How much is a “skilled” worker worth? The latest government white paper on immigration continues many of the principles of the hostile environment—unsurprisingly, given that many of those principles were established and underlined while Theresa May was in charge of the Home Office. One of the key areas that has attracted attention is the proposed £30,000 salary threshold for workers wishing to come to the UK.
Those earning under this threshold—dubbed “low skilled workers”—would only have the right to enter the UK to work for a maximum of twelve months, with no access to public funds and no right to family reunion.
In many ways, the document is a response to the imagined realities of a post-Brexit world. It ends freedom of movement as a principle, sets targets for immigration figures and will require EU citizens to apply for settled status if they want to live in the UK (although visitors from the EU will not need to apply for visas, with the hope that the EU will reciprocate for UK citizens). The document is intended to be implemented in January 2021, the current date for the end of the transition period.
But this document is not only shaped by Brexit, but also by much longer discourses around rights, migration and borders in the UK. British border policy has been increasingly hostile to migrants since the 1960s; the language around immigration has become increasingly febrile and violent and hysterical for at least a decade. It was not the Brexit referendum that created this hostility to migrants, whatever commentators might like to believe: the 2012 Olympics opening ceremony did not mark a moment when the British embraced multiculturalism with open arms. Hostility to migration, racism and xenophobia have been embedded in British politics as legacies of imperial policies; in many ways, they created a context in which the referendum could take place, not the other way around.
The £30,000 salary threshold has provoked outrage from a variety of sources. Apparently, even the Treasury thinks this is set too high; it is, after all, higher than the average family income in the UK. Lots of organisations—businesses, but also museums, universities, architectural firms, care providers, hospitals and schools—have pointed out that starting salaries in their professions are well below this threshold. Some people have worried that setting the threshold at this level might lead to major problems in the provision of healthcare or childcare, two low-paid professions that recruit heavily on migrant labour. Meanwhile, the cultural industries have bemoaned a political context that stops young, sparky, creative people bringing their talent and developing their craft in the UK.
The equation of salary with skilled or unskilled jobs is always tricky, and the language around recruiting “specialists” from overseas does not help with this. At one point, the proposed threshold was £50,000: significantly higher, for instance, than the top of the starting salary band for an entry-level position as a university lecturer, a job that requires a PhD in the field. It’s hard to think of a more specialist set of skills. Setting the salary band too high makes it impossible for industries to recruit internationally at anything but the very highest paid, most senior roles. It’s not a surprise that businesses have tried to push back against this.
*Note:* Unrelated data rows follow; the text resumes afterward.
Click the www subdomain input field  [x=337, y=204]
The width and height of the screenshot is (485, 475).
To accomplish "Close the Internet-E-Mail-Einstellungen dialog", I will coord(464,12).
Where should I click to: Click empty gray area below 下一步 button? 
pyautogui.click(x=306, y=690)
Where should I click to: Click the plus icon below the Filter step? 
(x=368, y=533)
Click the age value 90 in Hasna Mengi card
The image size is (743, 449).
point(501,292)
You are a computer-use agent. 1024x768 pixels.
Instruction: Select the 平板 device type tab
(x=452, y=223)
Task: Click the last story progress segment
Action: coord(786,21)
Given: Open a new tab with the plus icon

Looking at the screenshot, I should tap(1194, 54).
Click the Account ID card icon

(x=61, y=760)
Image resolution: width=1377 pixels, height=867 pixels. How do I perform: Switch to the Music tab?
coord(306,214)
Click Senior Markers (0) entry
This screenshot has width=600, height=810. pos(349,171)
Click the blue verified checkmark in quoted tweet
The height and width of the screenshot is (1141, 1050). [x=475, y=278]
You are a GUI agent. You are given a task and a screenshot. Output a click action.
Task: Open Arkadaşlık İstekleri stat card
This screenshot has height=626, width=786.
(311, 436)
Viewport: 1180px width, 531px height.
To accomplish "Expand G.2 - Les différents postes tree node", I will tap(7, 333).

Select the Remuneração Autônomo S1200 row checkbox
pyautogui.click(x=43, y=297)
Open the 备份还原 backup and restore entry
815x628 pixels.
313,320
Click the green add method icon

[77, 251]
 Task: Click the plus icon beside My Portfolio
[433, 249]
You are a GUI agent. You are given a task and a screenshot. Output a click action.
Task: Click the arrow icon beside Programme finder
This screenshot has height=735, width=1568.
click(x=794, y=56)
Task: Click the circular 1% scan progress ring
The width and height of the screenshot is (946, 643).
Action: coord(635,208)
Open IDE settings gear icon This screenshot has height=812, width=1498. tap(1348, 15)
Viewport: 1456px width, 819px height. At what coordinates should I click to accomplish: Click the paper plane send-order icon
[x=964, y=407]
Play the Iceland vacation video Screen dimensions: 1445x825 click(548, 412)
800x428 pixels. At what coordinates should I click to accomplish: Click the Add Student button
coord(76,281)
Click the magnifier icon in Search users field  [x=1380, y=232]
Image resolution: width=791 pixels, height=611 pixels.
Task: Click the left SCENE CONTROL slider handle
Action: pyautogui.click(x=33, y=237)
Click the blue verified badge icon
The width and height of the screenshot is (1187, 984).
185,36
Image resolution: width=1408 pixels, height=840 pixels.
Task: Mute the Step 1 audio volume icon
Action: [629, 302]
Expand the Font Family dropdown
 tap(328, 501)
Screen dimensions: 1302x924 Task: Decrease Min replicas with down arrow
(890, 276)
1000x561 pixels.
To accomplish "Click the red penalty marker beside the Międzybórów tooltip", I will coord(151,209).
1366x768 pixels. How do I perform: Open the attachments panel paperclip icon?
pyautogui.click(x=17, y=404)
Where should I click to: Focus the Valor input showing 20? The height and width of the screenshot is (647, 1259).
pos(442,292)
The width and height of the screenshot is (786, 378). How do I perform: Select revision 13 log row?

On the other hand, setting a salary threshold at a low level is a tacit endorsement of the low wages paid in these sectors. It was notable that many of the employers raising criticisms of the £30,000 threshold were in the arts and cultural sector. Museums, galleries, studios and universities all regularly recruit talented, enthusiastic workers to do jobs that need a high degree of specialisation, and then pay them very poorly. We should reject or at least challenge the claims made by these institutions to value their staff if they are unwilling to pay salaries that would enable a decent quality of life, or offer contracts and working conditions that would make their workers feel valued. Likewise, the argument that a £30,000 salary threshold would unduly impact the provision of healthcare should be as much an argument to pay care workers more, as it should be to change the visa terms.
But quibbling over the level of the salary threshold is itself problematic. This imagines a world in which there is a fair income that could be used to determine a person’s right to migrate to the UK. The clinical economic language of salary thresholds skates over an unpalatable truth which equates a person’s worth to their earning power and supports the idea that poorer people are “lesser” migrants who should not be allowed to come to the UK at all. The argument that migration is a net benefit to the UK economy is often cited to refute this position, and that is a sensible use of evidence. But we should also think critically about our attitude to migrants that means that we do not see them as people, with hopes and dreams and families and histories, but as economic units—a plus or minus on a spreadsheet. For just as the debate over immigration didn’t start with Brexit, it won’t end with it, either.